Um pequeno parêntesis, porque anda aí uma anedota muito divertida e que vem a propósito: um vegano e um vegetariano atiram-se pela janela, para ver quem chega primeiro ao chão. Quem ganha? A sociedade.

Hilariante, não é? Faço já aqui a declaração de interesses de que não sou (ainda) vegetariano, porque adoro demasiado entrecosto, secretos e chouriços. Mas, por um lado, entendo os benefícios para o planeta de comermos (muito) menos carne e, por outro, o facto de esta anedota ser tão popular demonstrar o ponto que estou a tentar estabelecer: a sociedade está farta das pessoas woke.

As mesmas pessoas woke que também se preocupam com os indivíduos transgénero e cheira-me que este foi um dos pontos que fez a balança tombar para o Dark Side. Porque, de repente, aceitar que uma mulher tenha nascido com um cérebro masculino, ou vice-versa, tornou-se um conceito demasiado bizarro para discutir a céu aberto, pelo que é mais interessante discutir se estas almas podem, ou não, entrar nas casas de banho que lhes apetece, ou não. Correndo o risco de ser básico, atrevo-me a sugerir que esse dilema se resolve recorrendo a características biológicas elementares: se tem uma pilinha, vai à casa de banho dos meninos; se tem um pipi, vai à das meninas; se anda baralhadoª das ideias, só tem de olhar para o baixo ventre e ver em que casa de banho se poderá aliviar do tofu ingerido.

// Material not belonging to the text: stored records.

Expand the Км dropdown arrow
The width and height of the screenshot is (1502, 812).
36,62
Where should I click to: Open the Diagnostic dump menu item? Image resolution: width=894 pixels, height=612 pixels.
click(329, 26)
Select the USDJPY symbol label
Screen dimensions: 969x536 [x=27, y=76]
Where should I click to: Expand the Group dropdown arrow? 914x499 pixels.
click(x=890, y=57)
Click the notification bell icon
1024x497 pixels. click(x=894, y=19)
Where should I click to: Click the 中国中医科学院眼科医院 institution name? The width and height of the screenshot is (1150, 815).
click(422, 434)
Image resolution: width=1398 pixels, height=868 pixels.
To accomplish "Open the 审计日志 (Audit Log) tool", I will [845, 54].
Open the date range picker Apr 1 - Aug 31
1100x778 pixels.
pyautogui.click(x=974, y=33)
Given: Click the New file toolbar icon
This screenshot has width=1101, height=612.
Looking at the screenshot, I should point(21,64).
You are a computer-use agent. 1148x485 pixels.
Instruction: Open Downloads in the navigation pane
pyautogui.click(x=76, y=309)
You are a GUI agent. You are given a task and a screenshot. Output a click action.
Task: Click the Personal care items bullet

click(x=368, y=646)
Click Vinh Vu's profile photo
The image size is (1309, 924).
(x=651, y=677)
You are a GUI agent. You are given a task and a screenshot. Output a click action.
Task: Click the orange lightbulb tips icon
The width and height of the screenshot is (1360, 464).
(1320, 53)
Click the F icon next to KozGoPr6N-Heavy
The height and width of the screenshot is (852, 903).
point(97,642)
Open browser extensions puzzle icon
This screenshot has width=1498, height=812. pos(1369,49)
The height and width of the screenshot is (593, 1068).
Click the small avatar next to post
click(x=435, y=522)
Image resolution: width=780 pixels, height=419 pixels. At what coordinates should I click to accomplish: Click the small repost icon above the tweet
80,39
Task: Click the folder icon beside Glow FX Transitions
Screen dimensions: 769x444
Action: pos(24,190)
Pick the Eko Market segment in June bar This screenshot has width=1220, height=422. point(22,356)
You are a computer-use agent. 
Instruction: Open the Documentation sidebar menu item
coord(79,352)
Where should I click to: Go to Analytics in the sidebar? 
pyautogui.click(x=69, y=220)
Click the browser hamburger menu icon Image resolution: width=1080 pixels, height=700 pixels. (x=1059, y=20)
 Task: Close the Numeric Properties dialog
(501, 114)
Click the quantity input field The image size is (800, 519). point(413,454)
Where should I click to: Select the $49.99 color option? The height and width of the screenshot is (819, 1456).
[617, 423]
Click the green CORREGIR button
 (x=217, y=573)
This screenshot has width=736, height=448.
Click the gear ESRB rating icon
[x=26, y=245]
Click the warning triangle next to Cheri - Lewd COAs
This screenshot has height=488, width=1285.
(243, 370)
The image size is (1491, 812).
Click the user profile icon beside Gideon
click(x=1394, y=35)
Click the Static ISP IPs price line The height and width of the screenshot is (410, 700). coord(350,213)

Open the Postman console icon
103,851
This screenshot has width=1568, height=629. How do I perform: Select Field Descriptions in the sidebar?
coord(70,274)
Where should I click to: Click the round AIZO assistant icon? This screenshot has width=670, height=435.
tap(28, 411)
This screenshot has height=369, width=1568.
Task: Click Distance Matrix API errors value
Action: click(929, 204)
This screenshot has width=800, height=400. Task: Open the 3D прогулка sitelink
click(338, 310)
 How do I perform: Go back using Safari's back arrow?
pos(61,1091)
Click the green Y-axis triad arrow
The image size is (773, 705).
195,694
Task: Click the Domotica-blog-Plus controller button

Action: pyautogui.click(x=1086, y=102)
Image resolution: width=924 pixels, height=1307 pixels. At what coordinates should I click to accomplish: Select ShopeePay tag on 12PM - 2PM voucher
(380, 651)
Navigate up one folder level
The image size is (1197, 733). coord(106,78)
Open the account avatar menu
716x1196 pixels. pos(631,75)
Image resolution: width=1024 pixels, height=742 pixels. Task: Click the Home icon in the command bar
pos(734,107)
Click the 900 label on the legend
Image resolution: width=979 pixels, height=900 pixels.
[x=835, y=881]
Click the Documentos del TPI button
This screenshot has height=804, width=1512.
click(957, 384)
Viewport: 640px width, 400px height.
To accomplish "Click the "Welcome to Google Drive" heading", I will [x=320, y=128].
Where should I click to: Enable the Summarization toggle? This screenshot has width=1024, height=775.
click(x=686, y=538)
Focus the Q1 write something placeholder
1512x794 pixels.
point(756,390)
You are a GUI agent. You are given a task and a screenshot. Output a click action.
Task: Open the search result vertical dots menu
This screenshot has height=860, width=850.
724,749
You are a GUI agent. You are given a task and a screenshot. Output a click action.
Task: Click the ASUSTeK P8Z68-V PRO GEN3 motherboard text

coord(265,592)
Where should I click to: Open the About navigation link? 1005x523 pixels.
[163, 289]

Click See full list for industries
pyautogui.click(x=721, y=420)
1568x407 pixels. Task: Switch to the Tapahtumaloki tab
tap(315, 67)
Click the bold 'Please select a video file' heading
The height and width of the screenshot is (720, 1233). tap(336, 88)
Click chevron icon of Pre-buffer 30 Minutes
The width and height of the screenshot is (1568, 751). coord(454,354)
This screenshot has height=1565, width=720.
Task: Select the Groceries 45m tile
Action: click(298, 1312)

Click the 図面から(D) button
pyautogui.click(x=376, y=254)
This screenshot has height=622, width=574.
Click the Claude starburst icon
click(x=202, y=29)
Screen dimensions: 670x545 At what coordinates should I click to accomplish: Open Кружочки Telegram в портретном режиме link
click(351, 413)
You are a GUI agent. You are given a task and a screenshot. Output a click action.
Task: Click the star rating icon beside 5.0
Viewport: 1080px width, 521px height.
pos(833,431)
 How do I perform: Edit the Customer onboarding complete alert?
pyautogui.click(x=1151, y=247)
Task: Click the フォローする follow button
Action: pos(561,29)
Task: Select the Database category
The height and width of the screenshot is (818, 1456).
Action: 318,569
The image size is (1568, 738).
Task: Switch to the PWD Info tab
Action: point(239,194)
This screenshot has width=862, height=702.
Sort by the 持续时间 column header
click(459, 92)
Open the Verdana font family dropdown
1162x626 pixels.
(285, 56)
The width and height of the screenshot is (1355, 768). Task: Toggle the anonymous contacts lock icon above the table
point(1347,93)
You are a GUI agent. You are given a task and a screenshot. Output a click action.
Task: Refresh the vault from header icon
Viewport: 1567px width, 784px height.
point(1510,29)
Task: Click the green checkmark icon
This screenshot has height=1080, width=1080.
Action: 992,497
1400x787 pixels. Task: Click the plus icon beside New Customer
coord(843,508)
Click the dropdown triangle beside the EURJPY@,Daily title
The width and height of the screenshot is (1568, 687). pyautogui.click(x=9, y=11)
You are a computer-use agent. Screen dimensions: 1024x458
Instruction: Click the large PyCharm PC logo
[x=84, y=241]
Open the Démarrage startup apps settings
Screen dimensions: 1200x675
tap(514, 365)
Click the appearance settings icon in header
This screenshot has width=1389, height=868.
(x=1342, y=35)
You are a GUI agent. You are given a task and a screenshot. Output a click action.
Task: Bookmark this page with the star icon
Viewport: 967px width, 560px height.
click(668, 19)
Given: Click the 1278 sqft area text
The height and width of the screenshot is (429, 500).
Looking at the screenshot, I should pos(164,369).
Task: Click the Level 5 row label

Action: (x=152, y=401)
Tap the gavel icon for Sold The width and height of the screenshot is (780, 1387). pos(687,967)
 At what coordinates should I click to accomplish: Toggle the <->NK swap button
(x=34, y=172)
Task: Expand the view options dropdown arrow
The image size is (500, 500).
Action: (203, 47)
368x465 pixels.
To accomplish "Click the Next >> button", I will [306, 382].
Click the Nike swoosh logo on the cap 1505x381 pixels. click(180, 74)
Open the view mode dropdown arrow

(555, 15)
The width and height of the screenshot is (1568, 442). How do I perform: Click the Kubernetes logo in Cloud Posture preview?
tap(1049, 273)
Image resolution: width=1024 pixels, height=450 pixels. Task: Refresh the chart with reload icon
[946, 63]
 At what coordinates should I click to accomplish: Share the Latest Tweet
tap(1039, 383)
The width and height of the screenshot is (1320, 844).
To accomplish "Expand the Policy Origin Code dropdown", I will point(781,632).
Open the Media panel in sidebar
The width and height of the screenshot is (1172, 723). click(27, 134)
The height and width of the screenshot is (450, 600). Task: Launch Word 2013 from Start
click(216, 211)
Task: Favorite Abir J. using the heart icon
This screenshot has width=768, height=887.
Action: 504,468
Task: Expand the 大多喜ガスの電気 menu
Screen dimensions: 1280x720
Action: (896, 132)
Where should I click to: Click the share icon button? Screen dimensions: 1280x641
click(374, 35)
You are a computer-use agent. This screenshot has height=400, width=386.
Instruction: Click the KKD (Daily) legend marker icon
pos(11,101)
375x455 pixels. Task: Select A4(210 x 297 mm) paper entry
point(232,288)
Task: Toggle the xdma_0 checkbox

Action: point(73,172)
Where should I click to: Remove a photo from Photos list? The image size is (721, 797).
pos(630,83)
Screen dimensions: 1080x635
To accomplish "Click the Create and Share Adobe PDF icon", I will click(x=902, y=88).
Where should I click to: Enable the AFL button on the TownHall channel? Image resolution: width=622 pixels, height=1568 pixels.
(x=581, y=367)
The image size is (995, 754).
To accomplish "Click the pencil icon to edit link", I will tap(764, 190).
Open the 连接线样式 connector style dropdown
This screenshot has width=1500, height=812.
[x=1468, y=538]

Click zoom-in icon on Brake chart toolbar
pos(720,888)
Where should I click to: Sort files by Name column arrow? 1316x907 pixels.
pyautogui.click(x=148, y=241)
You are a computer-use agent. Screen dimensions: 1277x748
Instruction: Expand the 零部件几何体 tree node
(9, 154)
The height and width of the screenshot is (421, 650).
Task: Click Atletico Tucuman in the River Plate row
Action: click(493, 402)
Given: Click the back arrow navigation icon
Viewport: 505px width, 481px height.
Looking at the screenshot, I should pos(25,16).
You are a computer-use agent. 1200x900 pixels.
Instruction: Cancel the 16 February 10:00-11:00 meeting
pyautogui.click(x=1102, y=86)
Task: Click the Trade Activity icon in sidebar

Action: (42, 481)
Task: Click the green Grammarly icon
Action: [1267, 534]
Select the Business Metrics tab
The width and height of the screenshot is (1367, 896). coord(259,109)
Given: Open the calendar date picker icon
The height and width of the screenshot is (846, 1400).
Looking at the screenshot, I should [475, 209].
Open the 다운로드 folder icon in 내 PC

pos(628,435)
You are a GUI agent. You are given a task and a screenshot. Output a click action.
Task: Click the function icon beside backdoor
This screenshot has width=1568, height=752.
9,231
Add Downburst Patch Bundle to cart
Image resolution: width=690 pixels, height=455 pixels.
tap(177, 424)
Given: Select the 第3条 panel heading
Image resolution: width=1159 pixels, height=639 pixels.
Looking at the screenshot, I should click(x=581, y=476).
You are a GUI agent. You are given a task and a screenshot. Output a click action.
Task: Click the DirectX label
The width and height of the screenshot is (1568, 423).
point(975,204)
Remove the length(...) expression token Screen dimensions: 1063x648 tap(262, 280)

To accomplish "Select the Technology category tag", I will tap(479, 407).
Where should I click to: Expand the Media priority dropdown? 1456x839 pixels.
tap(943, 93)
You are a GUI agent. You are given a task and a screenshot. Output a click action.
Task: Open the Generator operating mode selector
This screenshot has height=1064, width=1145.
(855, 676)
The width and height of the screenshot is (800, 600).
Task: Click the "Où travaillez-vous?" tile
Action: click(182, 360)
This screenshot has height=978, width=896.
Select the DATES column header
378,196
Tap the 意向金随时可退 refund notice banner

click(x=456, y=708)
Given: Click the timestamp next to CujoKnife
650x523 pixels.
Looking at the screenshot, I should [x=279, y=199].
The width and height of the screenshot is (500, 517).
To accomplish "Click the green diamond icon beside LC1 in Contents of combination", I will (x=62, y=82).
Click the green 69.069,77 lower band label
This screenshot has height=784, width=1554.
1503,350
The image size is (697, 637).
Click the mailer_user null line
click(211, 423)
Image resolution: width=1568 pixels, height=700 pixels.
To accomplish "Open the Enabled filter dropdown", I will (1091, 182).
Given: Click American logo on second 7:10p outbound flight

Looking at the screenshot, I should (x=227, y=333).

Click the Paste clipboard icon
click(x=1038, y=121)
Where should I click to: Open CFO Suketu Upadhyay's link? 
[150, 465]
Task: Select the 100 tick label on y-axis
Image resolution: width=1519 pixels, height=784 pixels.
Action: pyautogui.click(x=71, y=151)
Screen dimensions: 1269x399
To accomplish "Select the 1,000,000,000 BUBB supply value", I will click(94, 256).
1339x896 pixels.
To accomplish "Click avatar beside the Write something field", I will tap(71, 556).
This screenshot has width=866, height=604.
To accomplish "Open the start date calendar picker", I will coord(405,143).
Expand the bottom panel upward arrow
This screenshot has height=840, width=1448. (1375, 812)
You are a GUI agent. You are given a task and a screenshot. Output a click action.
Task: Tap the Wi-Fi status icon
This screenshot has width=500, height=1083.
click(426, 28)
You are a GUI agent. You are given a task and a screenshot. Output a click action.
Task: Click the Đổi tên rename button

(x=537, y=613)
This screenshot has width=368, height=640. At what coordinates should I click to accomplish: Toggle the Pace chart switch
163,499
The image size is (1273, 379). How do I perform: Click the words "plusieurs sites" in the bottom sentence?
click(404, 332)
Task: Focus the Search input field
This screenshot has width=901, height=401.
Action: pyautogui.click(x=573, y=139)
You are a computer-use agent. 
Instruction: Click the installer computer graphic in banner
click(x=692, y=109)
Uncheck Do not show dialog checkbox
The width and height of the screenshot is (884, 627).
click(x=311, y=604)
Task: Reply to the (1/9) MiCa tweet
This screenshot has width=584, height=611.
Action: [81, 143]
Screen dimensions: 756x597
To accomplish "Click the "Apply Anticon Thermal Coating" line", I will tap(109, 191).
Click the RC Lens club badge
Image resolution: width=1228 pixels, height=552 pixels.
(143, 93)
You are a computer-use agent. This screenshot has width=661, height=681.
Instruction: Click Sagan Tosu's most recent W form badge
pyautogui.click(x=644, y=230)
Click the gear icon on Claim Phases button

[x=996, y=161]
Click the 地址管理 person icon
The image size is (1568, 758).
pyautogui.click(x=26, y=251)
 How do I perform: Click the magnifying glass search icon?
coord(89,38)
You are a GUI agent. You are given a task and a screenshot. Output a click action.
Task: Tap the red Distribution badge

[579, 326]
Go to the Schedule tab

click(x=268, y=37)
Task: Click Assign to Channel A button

Estão a ver como até eu, o rei do wokismo, já cedi à tentação de brincar com as confusões transgénero? A isso se deve o meu background em ciências naturais porque, apesar de entender que um cérebro pode estar wired de forma diferente do equipamento reprodutivo – porque, sim, isso acontece e está sobejamente documentado – há aspectos práticos que têm de ser observados quando se vive em sociedade.

Mas o ponto principal que tentava demonstrar é que, apesar destas bizarrices biológicas e/ou comportamentais, anda para aí muita alma que, se pudesse, atava esta tropa transgénero toda a um poste e assava castanhas com eles. E andam aí outros tantos que até agradecem (secretamente) a existência destes outliers,que nem expressão estatística têm, porque lhes facilitam a vida quando tentam enxovalhar as ideias de todos, ameaçando os papás com os perigos terríveis que espreitam as suas crias que, agora, têm de lidar com estas bizarrices na escola.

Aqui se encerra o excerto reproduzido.